#### Given records

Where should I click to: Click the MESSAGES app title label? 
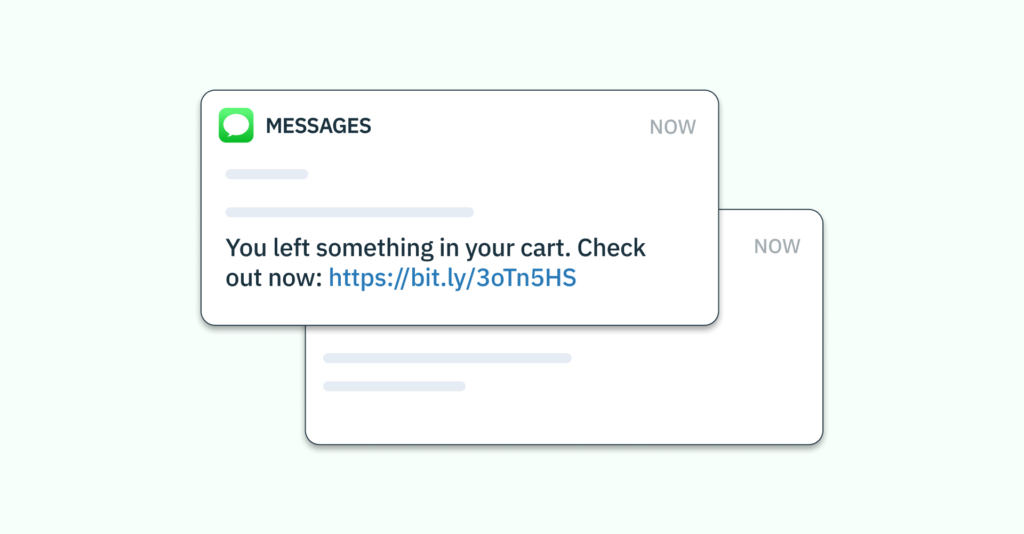(318, 127)
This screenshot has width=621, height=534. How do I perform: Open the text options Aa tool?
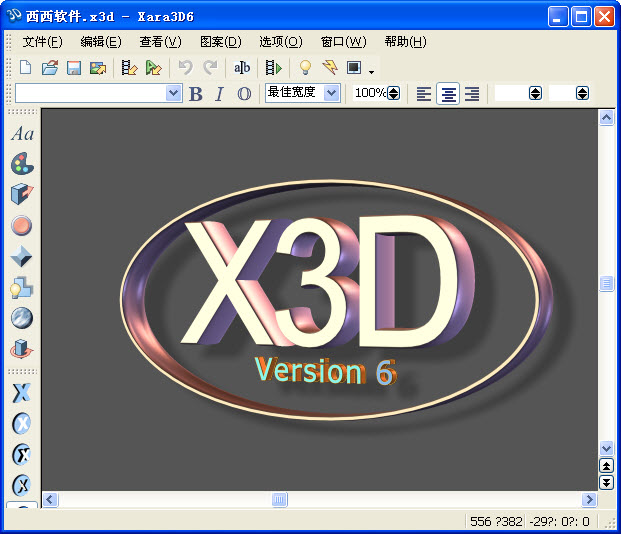(21, 134)
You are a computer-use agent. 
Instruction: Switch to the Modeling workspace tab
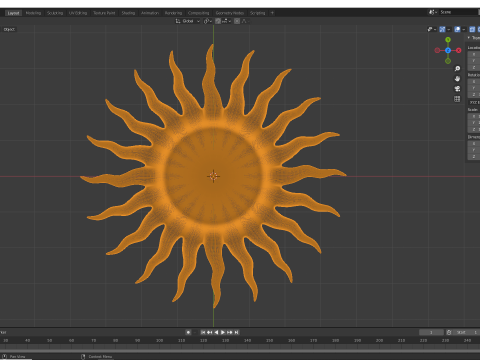[33, 13]
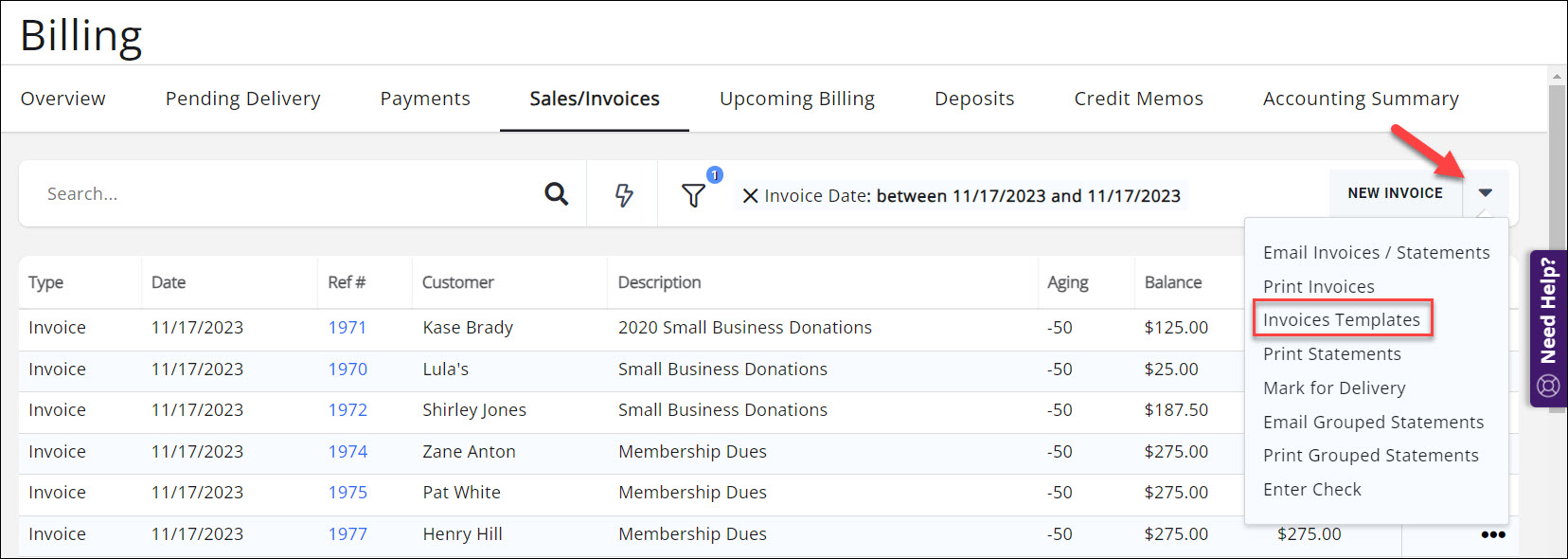Open invoice reference 1971 link

(347, 328)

########

Task prompt
For every entry above, please output the text exactly and leave any picture behind.

Reply to the task
Where should I click to: Click the MESSAGES app title label? 
(318, 127)
This screenshot has width=621, height=534. How do I perform: Open the text options Aa tool?
(21, 134)
You are a computer-use agent. 
Instruction: Switch to the Modeling workspace tab
[33, 13]
Open invoice reference 1971 link

(347, 328)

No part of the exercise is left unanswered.